B. Mark Early, President of Prison Fellowship has written, “The protesters of the sixties and early seventies shared a common countercultural vision: a new society with socialist values, sexual liberation, and the end of conventional ideals like monogamy and the nuclear family. Today in our permissive culture, however, there is not much left to run counter to.”
C. New York State Supreme Court Justice Gustin Reichbach who marched in anti-war protests in the late ’60’s has said, “The counterculture of thirty years ago is the mainstream today. Our success shifted the parameters of what constitutes counterculture.”
D. The ’60’s and ’70’s were complicated times, and at the risk of oversimplification, I believe the countercultural shift of that time was a natural shift. Like letting the grass grow without mowing. It was the inevitable result of a human-focused culture. That is why the disciples of Jesus Christ are the true counter culture of our time—and of any time. The natural tendency of man is to be self-focused. But disciples of Jesus Christ are those who choose to be God-focused. To live by the standards of purity and honesty and selflessness laid out in the Sermon on the Mount is just as counter to our culture as it was to the culture to whom Jesus originally spoke.
E. “Blessed” is repeated nine times in the first twelve verses of Matthew 5. Then, like an exclamation point, Jesus finishes off that list with “Rejoice and be glad!”
1. Doesn’t that tell you something about this passage? I believe Jesus spoke these words with great passion and excitement! I’m afraid we don’t always appreciate that.
2. Someone has suggested the first listeners—the disciples—didn’t appreciate it either. One writer described the scene in this way: “Jesus took his disciples up the mountain and gathered them around him. He taught them saying: “Blessed are the poor in spirit, for theirs is the kingdom of heaven. Blessed are the meek. Blessed are those who mourn. Blessed are the merciful. Blessed are those who thirst for righteousness. Blessed are you when you are persecuted. Blessed are you when you suffer. Be glad and rejoice for your reward is great in heaven.” Then Simon Peter said, “Are we supposed to know this?” And Andrew said, “Do we have to write this down?” And James said, “Will we have this on a test?” And Philip said, “I have no paper.” And Bartholomew said, “Do we have to turn this in?” And John said, “The other disciples didn’t have to learn this.” And Matthew said, “Would you go over this again? And Judas said, “What does this have to do with real life?” Then, Jesus wept.”

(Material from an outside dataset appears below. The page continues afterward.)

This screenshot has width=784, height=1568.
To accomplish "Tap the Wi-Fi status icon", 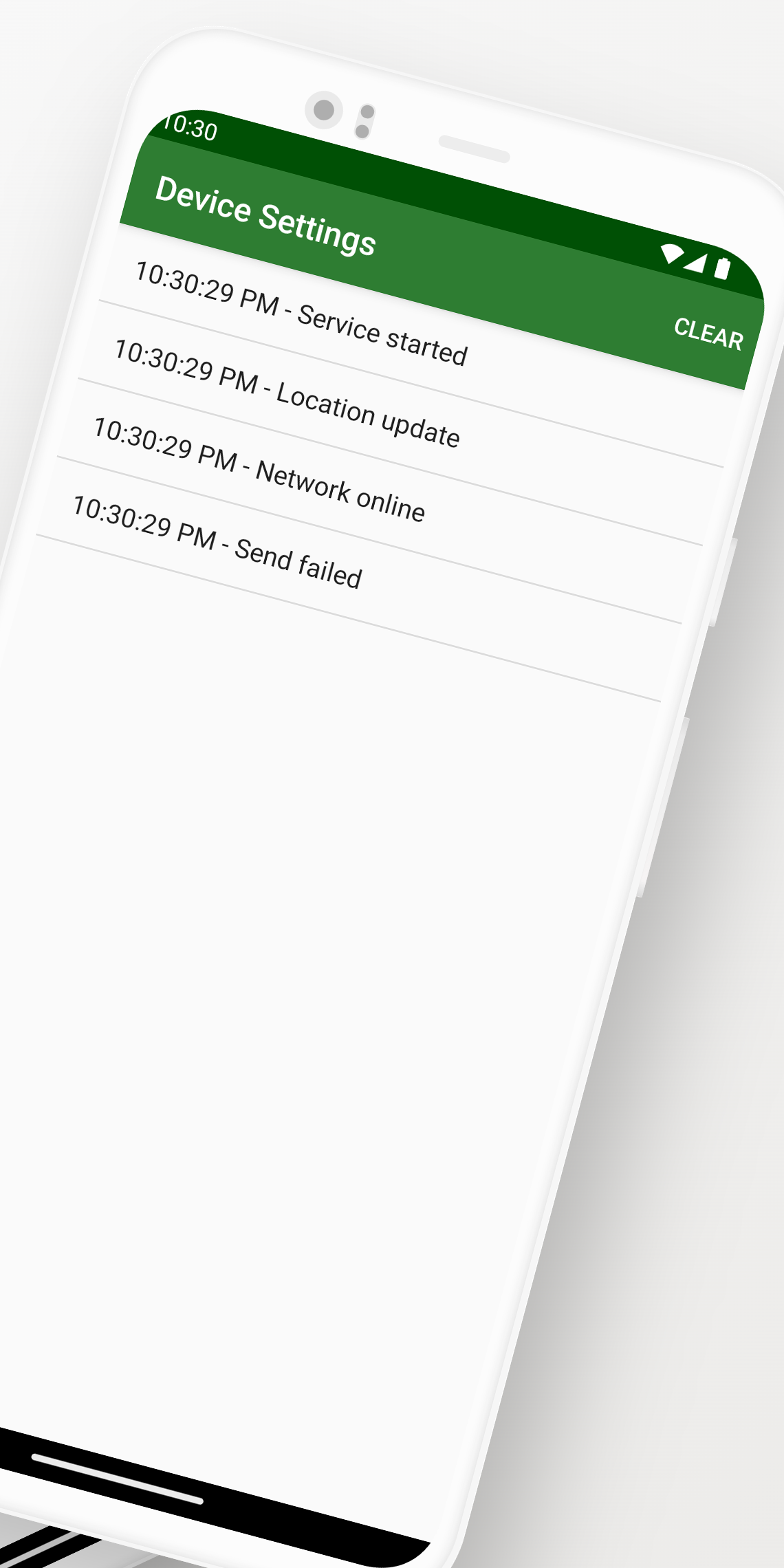I will (672, 254).
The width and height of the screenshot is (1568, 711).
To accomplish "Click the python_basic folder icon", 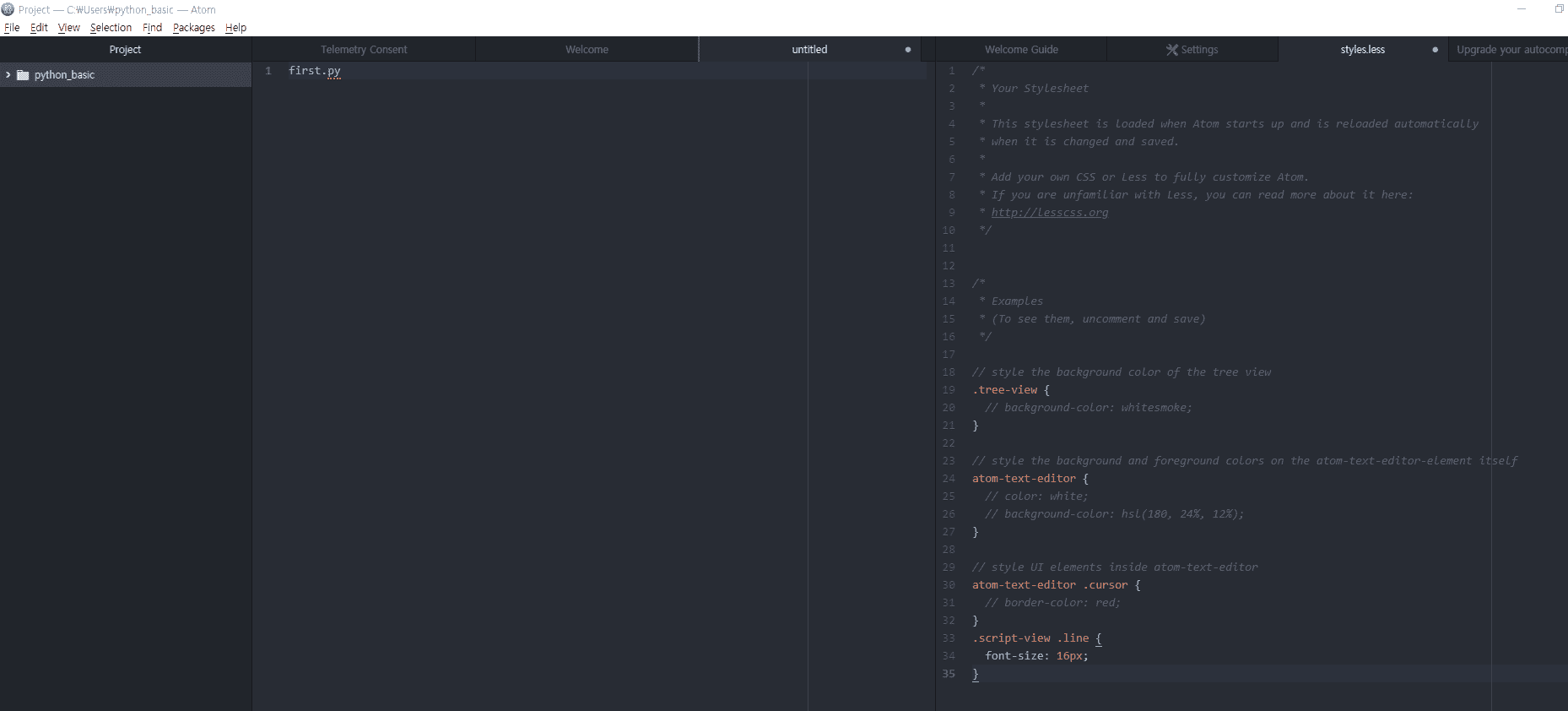I will 23,75.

3. No! Matthew tells us the crowds—including the disciples—were amazed at His teaching! This was no ordinary day in church! Not some boring Bible study (if that’s even possible)! Jesus must have spoken these great words with great passion! Listen to what He is saying! (Recite Matthew 5:3-12 from memory with great passion!) Soak it in! Let the words of Christ flip your understanding of what is right and what is important completely upside down!
II. Review of last week:
A. Last week we looked at the first four Beatitudes and this week, we’ll look at the remaining four.
1. Again, each one of them seems upside down, backward.
2. What we have here is a list of qualities, first of all, that define for us what subjects of the Kingdom should look like (i.e., poor in spirit, mournful, gentle, hunger and thirst for righteousness, merciful, pure in heart, peacemakers, righteously persecuted).
3. Then, we have a list of “blessings” that follow each quality (i.e., the kingdom of heaven, comforted, inherit the earth, satisfied, receive mercy, shall see God, shall be called sons of God, the kingdom of heaven, reward in heaven is great).
4. These qualities described by Jesus in Matthew 5:3-12, are not automatic. These are goals we should strive for. These are qualities to be developed—by the grace of God and through the power of the Holy Spirit. These are descriptions of maturity. These are what Jesus—the King Himself—exalts and honors and blesses and rewards.
B. Last week, we looked at verses 3-6—the first four beatitudes:
1. “Poor in spirit” means be humble before God. “Kingdom of heaven” in this verse is an inheritance—a reward. There is a distinction in Scripture between “inheriting” the Kingdom and “entering” Kingdom. To “inherit” the Kingdom is to be rewarded in a special way. All Christians get in, but not all will be rewarded in the same way. As we look at all the passages that talk of inheriting the Kingdom, it becomes clear that only the faithful and obedient “inherit the Kingdom”—not all the saved. All the saved “enter” the Kingdom, but not everyone will inherit special reward for faithfulness.
2. To “mourn” means hate your sin. Those who mourn over their sin will be comforted. Someday they will be free from the presence of sin in the Kingdom. No doubt, God can and does comfort us as we confess our sin to Him right now. But only in the future will we be rewarded with complete and constant comfort.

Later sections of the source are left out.